_ZU ERLEDIGENDE AUFGABEN_.
#1 Nennen Sie jede unterschiedliche Wortform im Textauszug, die den Wortstamm „häßlich“ enthält.
#2 Schreiben Sie die Stelle aus dem Textauszug zwischen „Daß die Schönheit“ und „ja nicht möglich.“ einschließlich wortgetreu ab.

_TEXTAUSZUG_.
Was wir häßlich oder unkünstlerisch
nennen, wäre dann ein Wesen oder ein Werk, dessen sich darbietende
Erscheinung uns keinen klaren Blick in ihre Idee gestattet, in die
Seinsstufe, zu deren Darstellung diese Erscheinung bestimmt ist.
Diese negative Instanz des
Häßlichen interpretiert vielleicht die fragliche Auffassung des
Aesthetischen am klarsten.
Daß die Schönheit doch
nicht an der Idee haftet und die sinnliche Form der an sich indifferente
Träger für sie ist, zeigt sich daran, daß umgekehrt das bloße
Nicht-Dasein der Idee doch nichts Häßliches sein kann - häßlich ist
nur das Sinnending, insoweit es der Idee entbehrt oder vielmehr insoweit
es nach seiner Struktur und der unserer Seele es uns erschwert, die in ihm
so gut wie in dem »Schönen« lebendige Idee wahrzunehmen.
An und für sich müßte
jeder Gegenstand genau so »schön« sein wie jeder andere, da es keinen
gibt, der nicht das Beispiel einer Idee wäre; für einen Intellekt, der
sich dieser objektiven Beschaffenheit der Dinge genau anpaßte, wäre
Kunst nicht nötig, ja nicht möglich.

_DATEN_.

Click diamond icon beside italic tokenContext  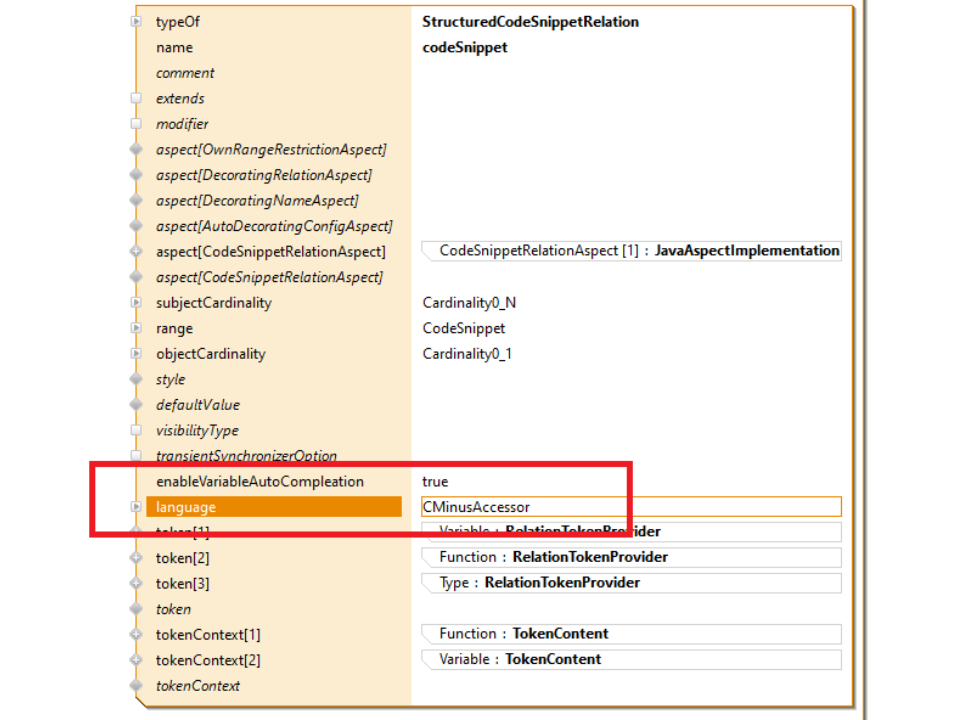[137, 686]
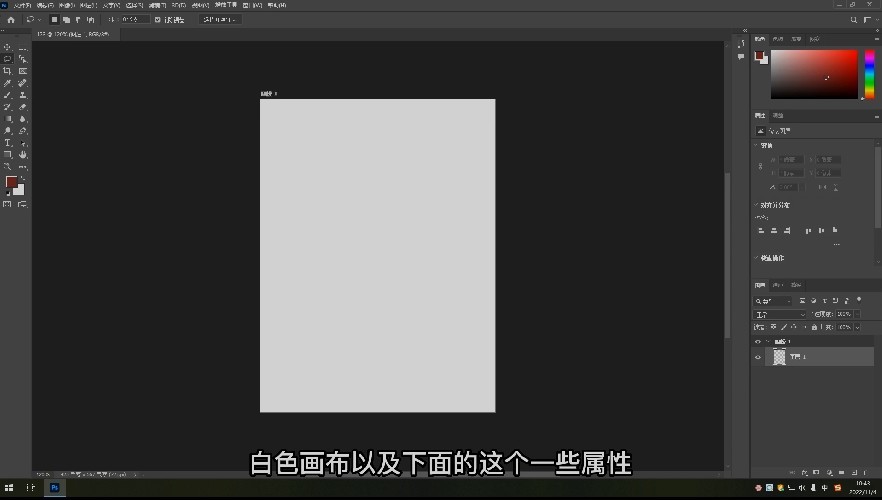Click the Photoshop icon in Windows taskbar

55,488
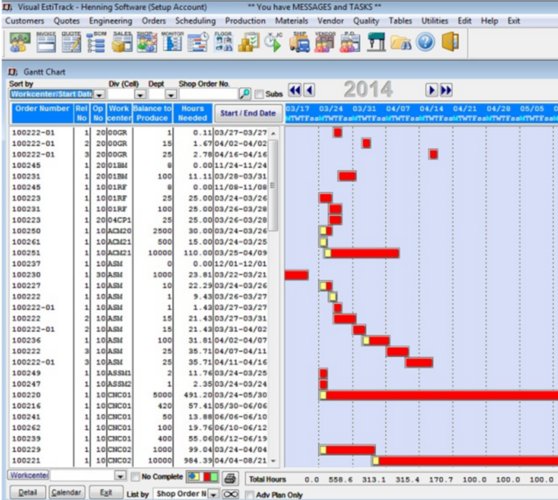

_LÖSUNGEN_.
#1 häßlich, Häßlichen, Häßliches

#2
Daß die Schönheit doch
nicht an der Idee haftet und die sinnliche Form der an sich indifferente
Träger für sie ist, zeigt sich daran, daß umgekehrt das bloße
Nicht-Dasein der Idee doch nichts Häßliches sein kann - häßlich ist
nur das Sinnending, insoweit es der Idee entbehrt oder vielmehr insoweit
es nach seiner Struktur und der unserer Seele es uns erschwert, die in ihm
so gut wie in dem »Schönen« lebendige Idee wahrzunehmen.
An und für sich müßte
jeder Gegenstand genau so »schön« sein wie jeder andere, da es keinen
gibt, der nicht das Beispiel einer Idee wäre; für einen Intellekt, der
sich dieser objektiven Beschaffenheit der Dinge genau anpaßte, wäre
Kunst nicht nötig, ja nicht möglich.